When Intimacy Becomes a Burden: A Wife's Quiet Rebellion
“Let him kiss me with the kisses of his mouth—for your love is more delightful than wine.” – Song of Solomon 1:2
I used to believe that saying "no" to sex in marriage was a sin.
That withholding my body was a betrayal of my vows. That submission meant silence. That my discomfort should bow at the altar of his desire. That my body was an offering—even when my spirit was on empty.
But here’s the truth no one taught me in Sunday school:
If I’m not safe to say no, I was never truly free to say yes.
It’s been weeks since I’ve been intimate with my husband.
Not because I don’t love him. Not because I don’t care.
But because resentment has taken root where desire once lived.
And here’s the part that stings more than silence—
He always finishes. I never do.
Every time, it ends with him satisfied and me swallowing down another wave of emptiness, trying not to let the ache crawl up into my throat and scream.
Do you know what it feels like to be touched but not tended to?
To be present in body but absent in soul?
To give and give and give, only to find your own longing forgotten on the nightstand?

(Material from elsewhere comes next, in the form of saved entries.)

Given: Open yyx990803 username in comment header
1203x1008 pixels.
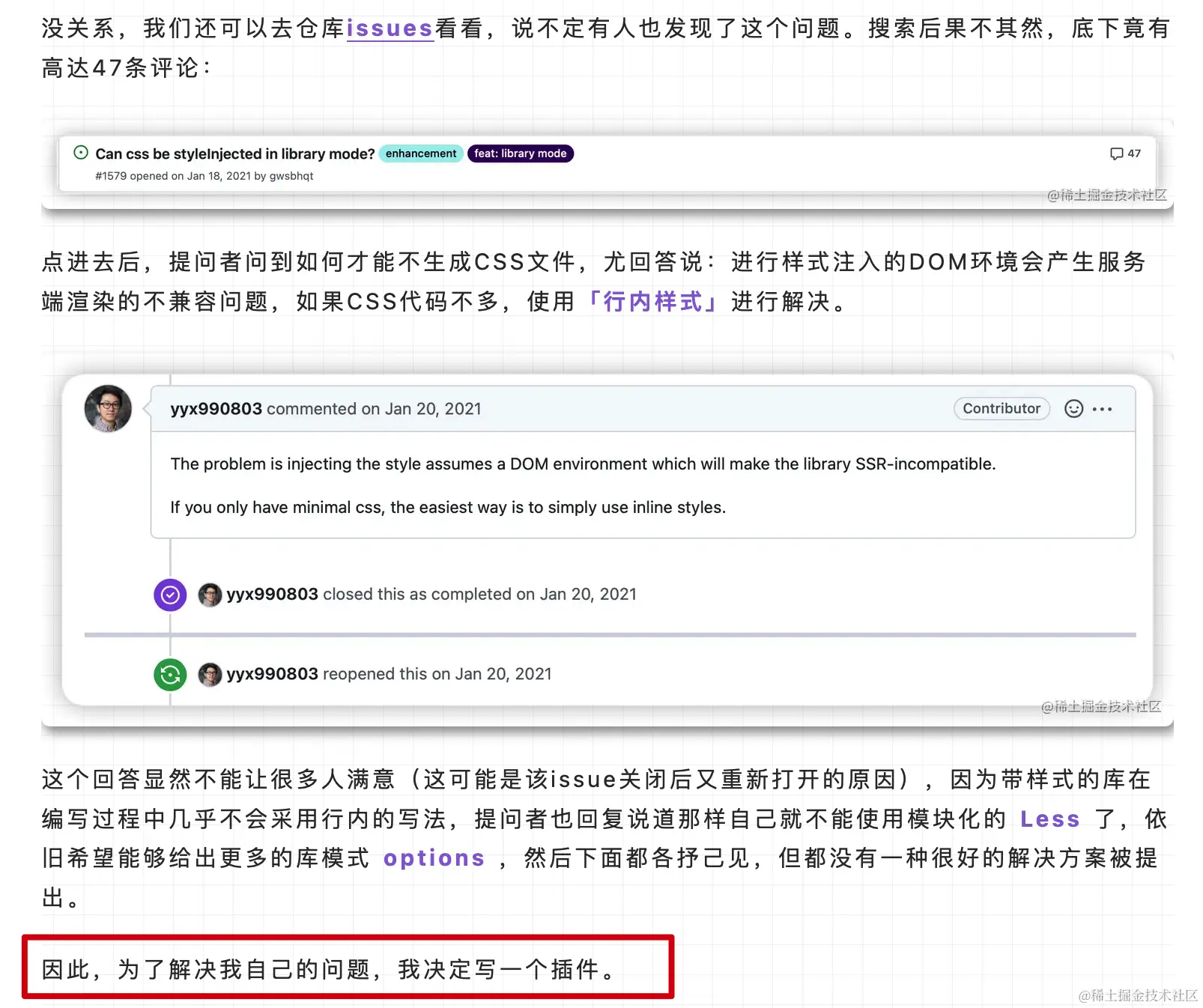Looking at the screenshot, I should click(x=216, y=409).
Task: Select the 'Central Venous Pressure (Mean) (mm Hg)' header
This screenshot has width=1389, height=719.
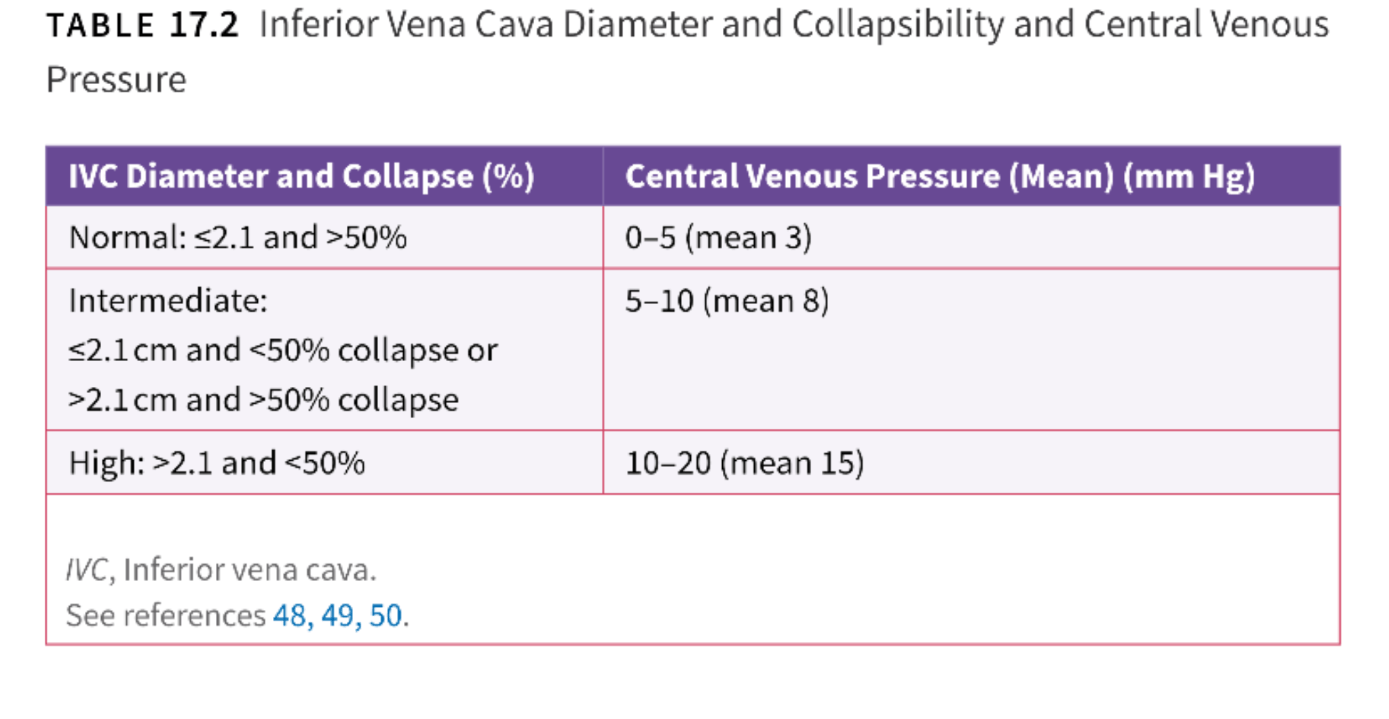Action: [x=939, y=177]
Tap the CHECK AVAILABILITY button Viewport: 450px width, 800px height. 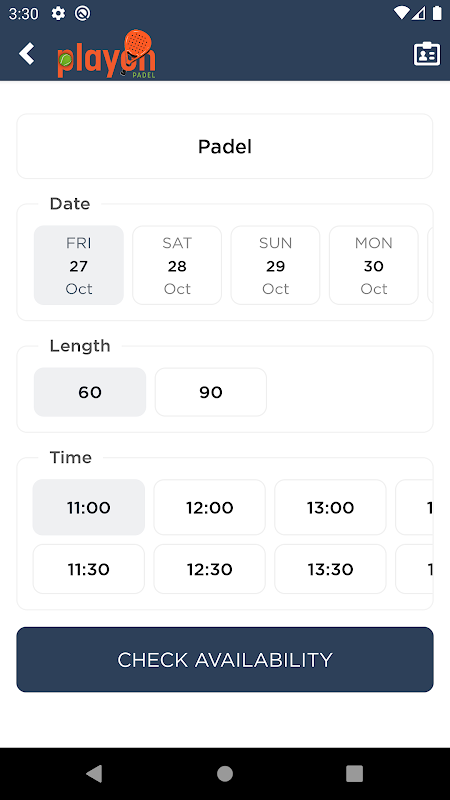click(x=225, y=660)
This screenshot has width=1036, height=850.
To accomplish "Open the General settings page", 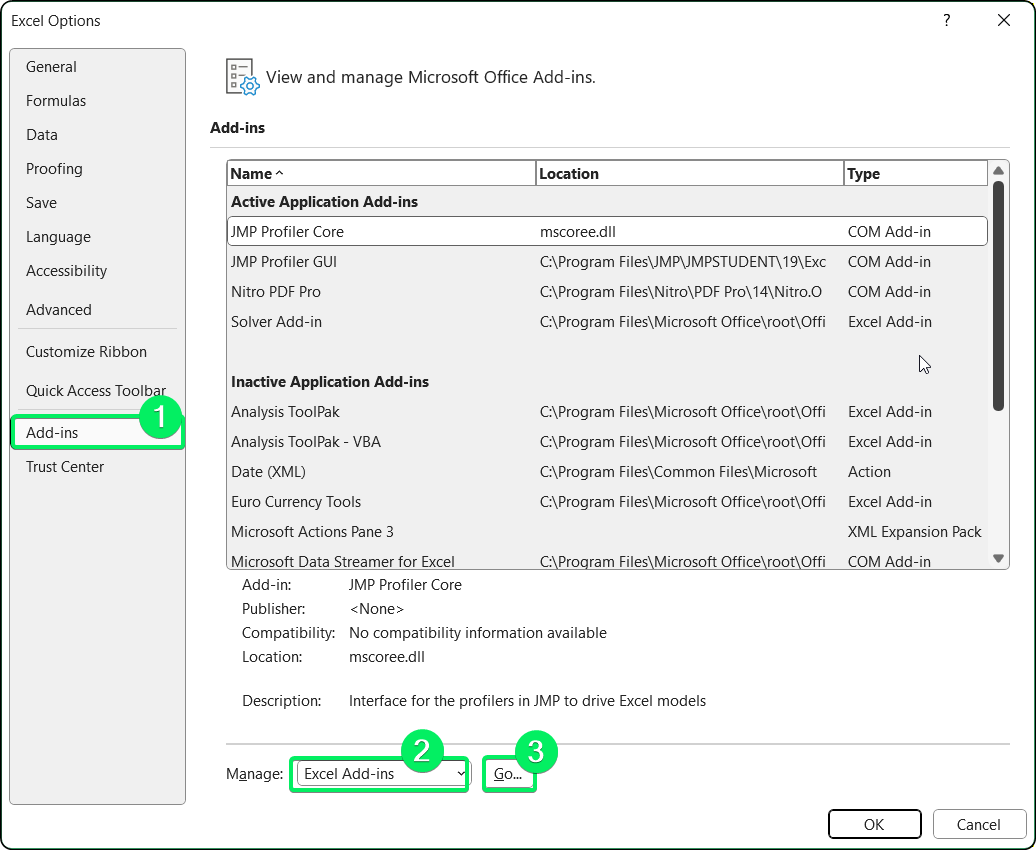I will [x=51, y=66].
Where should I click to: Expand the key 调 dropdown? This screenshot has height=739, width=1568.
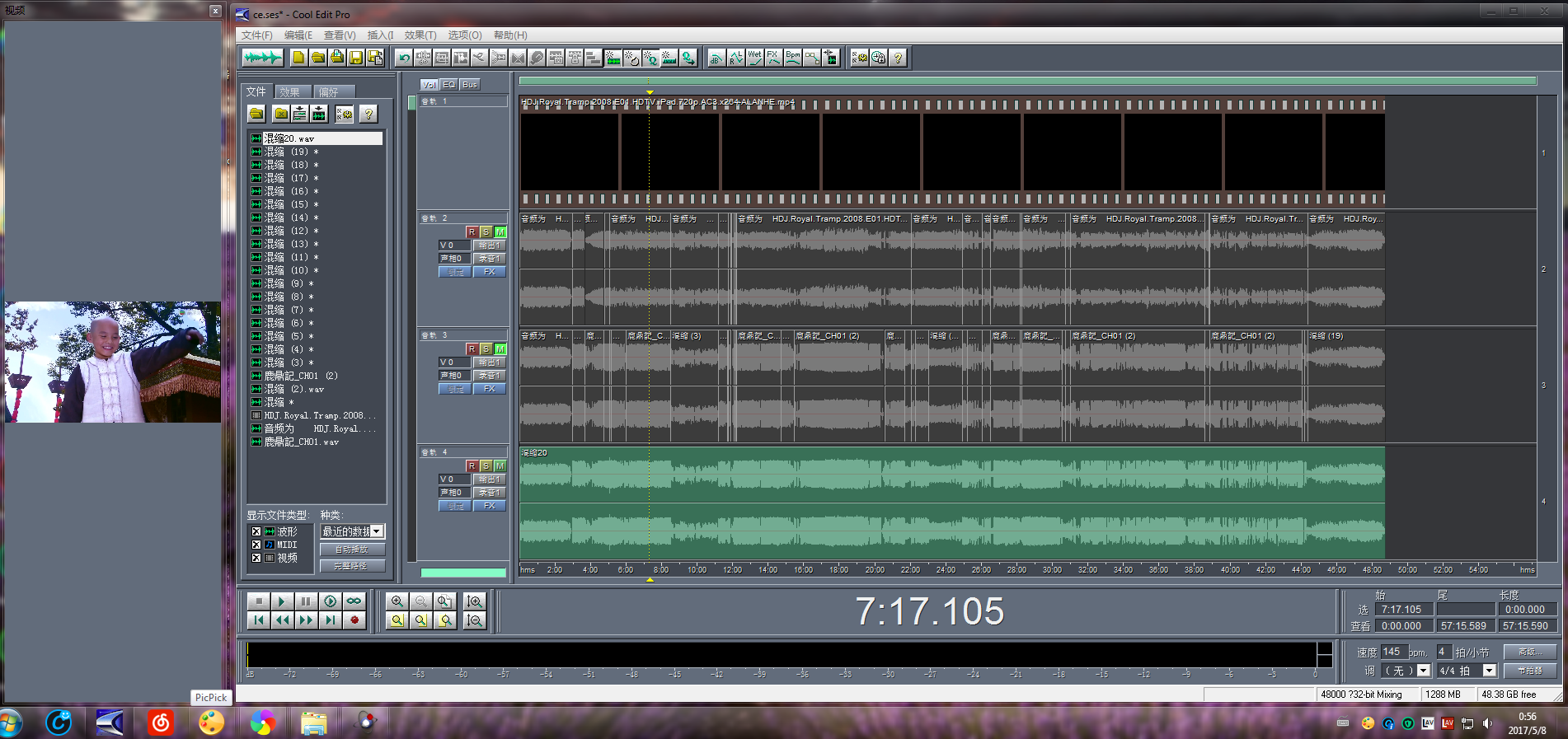click(x=1424, y=671)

This isn’t just about sex.
This is about not being seen.
This is about a kind of loneliness that crawls into the bed with you and wraps around your waist tighter than your husband ever has.
And yet, the Scripture rings in my ears:
“Do not deprive one another…” (1 Corinthians 7:5)
But that verse doesn’t end there. It says “except by mutual consent.”
It doesn’t call me to perform—it calls us both to pursue.
To choose one another, not just with our bodies, but with our hearts.
To seek mutual delight, not one-sided relief.
To embody the Song of Solomon, not a silent sacrificial lamb.
Let me be clear:
Withholding out of bitterness is one thing.
But withholding because your heart is in a state of survival? That’s not sin. That’s your soul saying, “Something’s wrong. Don’t ignore me.”
My faith doesn't ask me to disappear for the sake of peace.
It asks me to build something rooted in truth.
And the truth is, I want to feel pursued again—not just approached.
I want to feel seen again—not just touched.
I want to feel whole when I give myself—not hollow after.
So no, I won’t keep giving my body if it costs me my self.
I’m choosing to speak, even if my voice trembles.
I’m choosing to ask for more—not out of selfishness, but out of sacredness.
Because in a covenant, both souls matter.
And I’m done apologizing for needing to feel like mine does too.
Because being a good wife should never mean going missing in your own marriage.